Farmgate milk production fell another 3.9% to less than 8.51 billion litres in 2021/22, the lowest figure this century.
It’s not a loss-driven contraction. The National Dairy Farmer Survey (NDFS) showed 88% of Australian dairy farms expected to make a profit in 2020/21 and 90% thought they would make a profit this year, too. It’s unlikely to be a seasonal aberration, either. One in eight farms has left the industry since 2019/20, taking the total down to just 4401 dairy farm businesses by March this year. United Dairyfarmers of Victoria president Paul Mumford said dairying was no longer the only natural choice for his members.
“Dairy farmers are putting a lens over their business, thinking, ‘Are we prepared to go on in the dairy industry? Do we want that stress and are there alternatives for our business and our lifestyle?’,” he said.
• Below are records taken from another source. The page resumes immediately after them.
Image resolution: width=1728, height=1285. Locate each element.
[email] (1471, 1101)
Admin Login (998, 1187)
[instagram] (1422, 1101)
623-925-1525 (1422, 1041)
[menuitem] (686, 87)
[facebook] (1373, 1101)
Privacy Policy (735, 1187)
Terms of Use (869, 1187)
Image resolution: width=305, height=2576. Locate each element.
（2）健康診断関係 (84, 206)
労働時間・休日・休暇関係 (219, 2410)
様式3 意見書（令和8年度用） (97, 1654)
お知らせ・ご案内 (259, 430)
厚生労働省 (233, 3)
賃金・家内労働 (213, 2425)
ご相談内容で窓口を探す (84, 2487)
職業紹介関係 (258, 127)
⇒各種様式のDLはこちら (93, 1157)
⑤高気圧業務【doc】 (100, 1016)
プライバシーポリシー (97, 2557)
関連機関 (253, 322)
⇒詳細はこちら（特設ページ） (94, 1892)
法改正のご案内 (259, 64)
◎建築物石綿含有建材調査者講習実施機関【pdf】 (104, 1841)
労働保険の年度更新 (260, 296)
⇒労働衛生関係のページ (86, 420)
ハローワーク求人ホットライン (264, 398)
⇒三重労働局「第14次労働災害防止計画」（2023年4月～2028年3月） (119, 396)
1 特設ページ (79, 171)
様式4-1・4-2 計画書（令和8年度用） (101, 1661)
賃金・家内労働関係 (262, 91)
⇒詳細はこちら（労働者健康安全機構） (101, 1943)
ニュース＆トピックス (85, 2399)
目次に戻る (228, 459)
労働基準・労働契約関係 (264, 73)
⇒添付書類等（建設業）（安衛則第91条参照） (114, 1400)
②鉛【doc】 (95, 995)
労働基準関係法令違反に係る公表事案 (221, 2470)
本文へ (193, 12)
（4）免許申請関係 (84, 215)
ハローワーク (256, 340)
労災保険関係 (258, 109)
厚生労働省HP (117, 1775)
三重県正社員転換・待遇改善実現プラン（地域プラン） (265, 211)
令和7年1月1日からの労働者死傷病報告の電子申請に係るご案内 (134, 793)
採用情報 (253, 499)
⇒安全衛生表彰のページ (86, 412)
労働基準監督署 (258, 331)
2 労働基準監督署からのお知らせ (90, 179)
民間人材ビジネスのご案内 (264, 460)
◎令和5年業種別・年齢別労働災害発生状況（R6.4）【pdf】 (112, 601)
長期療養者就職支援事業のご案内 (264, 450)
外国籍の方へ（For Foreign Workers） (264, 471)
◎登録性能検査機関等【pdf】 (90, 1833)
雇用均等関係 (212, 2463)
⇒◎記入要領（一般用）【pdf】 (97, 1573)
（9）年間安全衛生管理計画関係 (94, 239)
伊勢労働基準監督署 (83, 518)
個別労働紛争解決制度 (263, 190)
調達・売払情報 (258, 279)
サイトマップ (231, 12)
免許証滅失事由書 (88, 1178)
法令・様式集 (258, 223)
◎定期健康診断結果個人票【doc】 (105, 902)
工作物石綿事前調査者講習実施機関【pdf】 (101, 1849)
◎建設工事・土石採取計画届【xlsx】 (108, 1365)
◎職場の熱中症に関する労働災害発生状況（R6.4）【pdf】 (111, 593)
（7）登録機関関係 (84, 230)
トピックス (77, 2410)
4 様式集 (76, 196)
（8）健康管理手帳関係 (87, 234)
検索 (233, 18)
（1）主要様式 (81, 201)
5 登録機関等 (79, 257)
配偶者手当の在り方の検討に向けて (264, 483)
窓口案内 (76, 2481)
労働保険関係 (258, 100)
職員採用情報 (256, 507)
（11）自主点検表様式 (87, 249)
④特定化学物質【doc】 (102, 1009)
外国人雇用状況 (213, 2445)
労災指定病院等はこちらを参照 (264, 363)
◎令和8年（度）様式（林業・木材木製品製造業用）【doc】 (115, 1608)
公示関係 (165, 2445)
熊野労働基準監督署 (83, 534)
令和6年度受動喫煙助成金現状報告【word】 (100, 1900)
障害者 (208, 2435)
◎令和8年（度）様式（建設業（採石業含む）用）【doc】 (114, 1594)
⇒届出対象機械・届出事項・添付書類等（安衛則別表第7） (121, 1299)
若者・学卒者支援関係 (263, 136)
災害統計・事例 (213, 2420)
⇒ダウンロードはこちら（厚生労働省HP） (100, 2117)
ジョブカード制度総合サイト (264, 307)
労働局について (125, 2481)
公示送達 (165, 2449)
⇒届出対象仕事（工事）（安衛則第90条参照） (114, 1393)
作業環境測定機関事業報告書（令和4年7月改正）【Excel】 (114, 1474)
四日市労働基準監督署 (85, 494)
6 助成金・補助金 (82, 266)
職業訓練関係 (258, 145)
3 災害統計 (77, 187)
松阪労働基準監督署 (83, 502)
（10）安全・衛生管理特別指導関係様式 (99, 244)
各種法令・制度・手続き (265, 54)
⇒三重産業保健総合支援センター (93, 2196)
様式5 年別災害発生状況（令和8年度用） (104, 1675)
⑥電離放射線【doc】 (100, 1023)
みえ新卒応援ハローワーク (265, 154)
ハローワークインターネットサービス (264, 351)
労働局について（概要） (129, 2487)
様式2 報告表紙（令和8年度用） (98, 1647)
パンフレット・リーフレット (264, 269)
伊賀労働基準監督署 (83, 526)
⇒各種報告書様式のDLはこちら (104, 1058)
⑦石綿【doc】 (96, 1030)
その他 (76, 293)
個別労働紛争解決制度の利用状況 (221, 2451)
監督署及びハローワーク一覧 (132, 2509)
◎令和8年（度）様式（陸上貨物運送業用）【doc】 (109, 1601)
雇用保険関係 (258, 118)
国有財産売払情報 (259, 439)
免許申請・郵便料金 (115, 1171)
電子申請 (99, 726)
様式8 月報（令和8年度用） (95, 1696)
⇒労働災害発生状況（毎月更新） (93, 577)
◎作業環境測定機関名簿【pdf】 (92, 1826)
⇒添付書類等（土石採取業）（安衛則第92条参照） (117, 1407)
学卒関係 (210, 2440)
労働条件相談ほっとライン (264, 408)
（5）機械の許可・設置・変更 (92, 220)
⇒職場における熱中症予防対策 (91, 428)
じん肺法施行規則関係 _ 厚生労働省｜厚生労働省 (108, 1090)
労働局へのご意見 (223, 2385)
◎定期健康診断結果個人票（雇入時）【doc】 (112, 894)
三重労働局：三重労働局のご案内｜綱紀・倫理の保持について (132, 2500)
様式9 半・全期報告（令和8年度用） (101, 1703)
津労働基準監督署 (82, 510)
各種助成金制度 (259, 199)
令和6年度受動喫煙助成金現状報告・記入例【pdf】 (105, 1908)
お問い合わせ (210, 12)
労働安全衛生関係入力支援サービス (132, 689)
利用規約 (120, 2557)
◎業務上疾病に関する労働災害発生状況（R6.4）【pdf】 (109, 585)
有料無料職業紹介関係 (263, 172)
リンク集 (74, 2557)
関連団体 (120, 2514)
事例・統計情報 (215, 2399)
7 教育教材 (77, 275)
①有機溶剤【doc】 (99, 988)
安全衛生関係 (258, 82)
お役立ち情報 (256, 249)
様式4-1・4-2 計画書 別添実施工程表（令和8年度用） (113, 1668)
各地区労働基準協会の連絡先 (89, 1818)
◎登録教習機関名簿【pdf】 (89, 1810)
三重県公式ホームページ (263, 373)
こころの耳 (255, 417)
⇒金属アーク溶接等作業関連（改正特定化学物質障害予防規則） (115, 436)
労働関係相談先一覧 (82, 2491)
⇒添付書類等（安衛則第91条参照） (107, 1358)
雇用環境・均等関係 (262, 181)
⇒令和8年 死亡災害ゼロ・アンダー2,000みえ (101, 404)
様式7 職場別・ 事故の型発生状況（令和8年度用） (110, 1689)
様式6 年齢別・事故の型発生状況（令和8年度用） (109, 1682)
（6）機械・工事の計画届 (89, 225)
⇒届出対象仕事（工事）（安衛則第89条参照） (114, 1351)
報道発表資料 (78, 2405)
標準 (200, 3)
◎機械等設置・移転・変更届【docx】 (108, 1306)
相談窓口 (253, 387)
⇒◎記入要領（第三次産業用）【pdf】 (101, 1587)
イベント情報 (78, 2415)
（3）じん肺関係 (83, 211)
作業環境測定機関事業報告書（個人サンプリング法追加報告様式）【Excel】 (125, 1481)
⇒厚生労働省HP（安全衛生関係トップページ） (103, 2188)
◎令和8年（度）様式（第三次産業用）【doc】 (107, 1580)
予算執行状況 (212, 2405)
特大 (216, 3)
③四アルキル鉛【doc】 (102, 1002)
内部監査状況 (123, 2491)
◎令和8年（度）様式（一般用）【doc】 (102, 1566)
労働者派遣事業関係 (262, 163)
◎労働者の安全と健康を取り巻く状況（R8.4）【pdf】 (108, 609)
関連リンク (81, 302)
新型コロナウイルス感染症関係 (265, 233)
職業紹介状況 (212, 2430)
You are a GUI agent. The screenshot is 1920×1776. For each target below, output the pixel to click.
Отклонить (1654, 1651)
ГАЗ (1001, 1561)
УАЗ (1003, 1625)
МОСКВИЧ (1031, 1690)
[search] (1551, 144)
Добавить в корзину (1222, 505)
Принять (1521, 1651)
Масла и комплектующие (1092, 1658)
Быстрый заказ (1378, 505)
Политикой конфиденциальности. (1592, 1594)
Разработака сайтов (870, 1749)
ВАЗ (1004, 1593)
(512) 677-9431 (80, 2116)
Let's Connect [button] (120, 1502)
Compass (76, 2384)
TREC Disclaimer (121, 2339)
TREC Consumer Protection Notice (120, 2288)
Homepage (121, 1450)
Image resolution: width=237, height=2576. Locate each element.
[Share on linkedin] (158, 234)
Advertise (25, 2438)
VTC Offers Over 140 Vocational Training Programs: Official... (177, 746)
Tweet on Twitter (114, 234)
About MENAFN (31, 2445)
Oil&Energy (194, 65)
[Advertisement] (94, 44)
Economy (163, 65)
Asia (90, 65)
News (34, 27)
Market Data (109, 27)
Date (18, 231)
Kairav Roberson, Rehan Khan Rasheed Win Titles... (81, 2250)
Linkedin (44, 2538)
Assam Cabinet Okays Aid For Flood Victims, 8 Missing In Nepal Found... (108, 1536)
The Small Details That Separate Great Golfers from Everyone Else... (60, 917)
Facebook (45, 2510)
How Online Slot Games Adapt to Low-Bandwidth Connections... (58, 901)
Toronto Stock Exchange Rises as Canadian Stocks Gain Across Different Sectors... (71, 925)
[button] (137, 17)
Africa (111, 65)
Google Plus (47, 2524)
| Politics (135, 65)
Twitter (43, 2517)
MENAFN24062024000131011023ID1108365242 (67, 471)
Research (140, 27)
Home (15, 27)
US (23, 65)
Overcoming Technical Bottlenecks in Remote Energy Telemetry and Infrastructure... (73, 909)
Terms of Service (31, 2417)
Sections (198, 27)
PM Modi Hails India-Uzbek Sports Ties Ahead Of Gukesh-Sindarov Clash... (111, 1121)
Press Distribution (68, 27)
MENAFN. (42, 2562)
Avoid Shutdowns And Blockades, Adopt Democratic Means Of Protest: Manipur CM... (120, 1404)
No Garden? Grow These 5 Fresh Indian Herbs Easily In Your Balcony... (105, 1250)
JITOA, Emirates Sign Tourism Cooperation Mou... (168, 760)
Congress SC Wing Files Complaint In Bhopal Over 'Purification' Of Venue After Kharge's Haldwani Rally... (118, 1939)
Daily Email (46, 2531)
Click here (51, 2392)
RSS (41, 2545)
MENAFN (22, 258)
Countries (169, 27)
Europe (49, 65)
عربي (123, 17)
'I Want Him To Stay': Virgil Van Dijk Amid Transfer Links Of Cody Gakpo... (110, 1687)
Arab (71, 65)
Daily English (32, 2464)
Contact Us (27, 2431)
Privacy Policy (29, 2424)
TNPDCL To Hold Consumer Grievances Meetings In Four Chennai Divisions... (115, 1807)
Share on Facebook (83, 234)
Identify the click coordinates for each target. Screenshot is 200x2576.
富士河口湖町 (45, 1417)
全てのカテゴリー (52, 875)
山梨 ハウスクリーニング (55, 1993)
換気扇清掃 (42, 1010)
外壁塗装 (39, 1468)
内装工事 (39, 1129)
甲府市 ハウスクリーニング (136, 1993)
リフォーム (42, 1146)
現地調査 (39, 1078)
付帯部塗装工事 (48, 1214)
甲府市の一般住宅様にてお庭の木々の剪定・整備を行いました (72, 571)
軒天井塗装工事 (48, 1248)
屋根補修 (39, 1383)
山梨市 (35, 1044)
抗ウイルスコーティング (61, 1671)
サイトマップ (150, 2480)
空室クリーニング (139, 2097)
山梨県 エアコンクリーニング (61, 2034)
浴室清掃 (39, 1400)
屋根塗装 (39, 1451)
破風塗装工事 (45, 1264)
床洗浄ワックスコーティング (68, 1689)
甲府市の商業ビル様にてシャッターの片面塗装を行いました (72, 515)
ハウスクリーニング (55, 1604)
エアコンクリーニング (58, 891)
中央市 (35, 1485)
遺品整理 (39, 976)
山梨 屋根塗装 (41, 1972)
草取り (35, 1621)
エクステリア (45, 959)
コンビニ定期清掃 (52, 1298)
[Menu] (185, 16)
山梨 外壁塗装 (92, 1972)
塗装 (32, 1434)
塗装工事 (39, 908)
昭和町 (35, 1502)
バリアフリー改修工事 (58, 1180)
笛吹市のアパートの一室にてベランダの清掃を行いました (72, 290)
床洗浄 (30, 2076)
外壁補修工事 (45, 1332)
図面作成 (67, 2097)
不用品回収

In its Situation & Outlook report, Dairy Australia said, “high beef prices and soaring land values have enticed farmers and farmland away from dairy,” and they expected the trend to continue.
It’s something Duncan Morris has seen first hand. Morris, who administers the two-year-old processor SW Dairy Ltd, is an accountant, southwest Victorian dairy farmer, and former Murray Goulburn Co-operative director.
“The number of farms exiting dairy has been absolutely massive around here, and nearly every one of them has gone to beef or sheep,” Morris said.
The solution, he said, was to adopt something of New Zealand’s seasonal, low-input model, but that needed to be matched with a suitable milk price model. That realisation was the catalyst for SW Dairy Ltd, which had grown from 8 million litres to 30 million in two years on back of seasonal-friendly pricing.
Plenty of dairy farmers were already reviewing their system, Mumford said.
“Do we as businesses need to be milking seven days a week over 365 days, for example?” he said.
Record farmland prices made it attractive to exit farming altogether and Mumford said those keen to stay on the land could now generally make a reasonable living grazing beef cattle, which needed a fraction of the labour demanded by dairying.
“Labour is the number one issue they look at first,” he said.
“It would probably be safe to say that every farmer who employs staff is probably one labour unit short, and that’s having a huge effect on the dairy industry.
“It puts stress on businesses and it puts stress on family units.”
Mumford’s observations were backed up by the NDFS report, which highlighted three main issues: input costs, labour and climate.
Of the 700 farmers surveyed, 57% said input costs like feed, fertiliser and fuel were their top concerns.
Almost a quarter (at 23%) said they had shrunk their herds in the last 12 months in response to the labour shortage.
At the same time, floods swept through South Australia, Queensland, and New South Wales, while the normally reliable northwest Tasmania suffered one of its driest summers, and Western Australia was scorched by bushfires.
The 2016 dairy crisis had also played an ongoing role in the dairy exodus, Morris said, and would continue to be felt for many years.
“It’s not going to come back easily,” he said.
“There’s a generation of kids in their later teens and early 20s who’ve gone and they’re never coming back because they got burned when mum and dad got burned.”
- Marian Mac is an Australian freelance dairy journalist.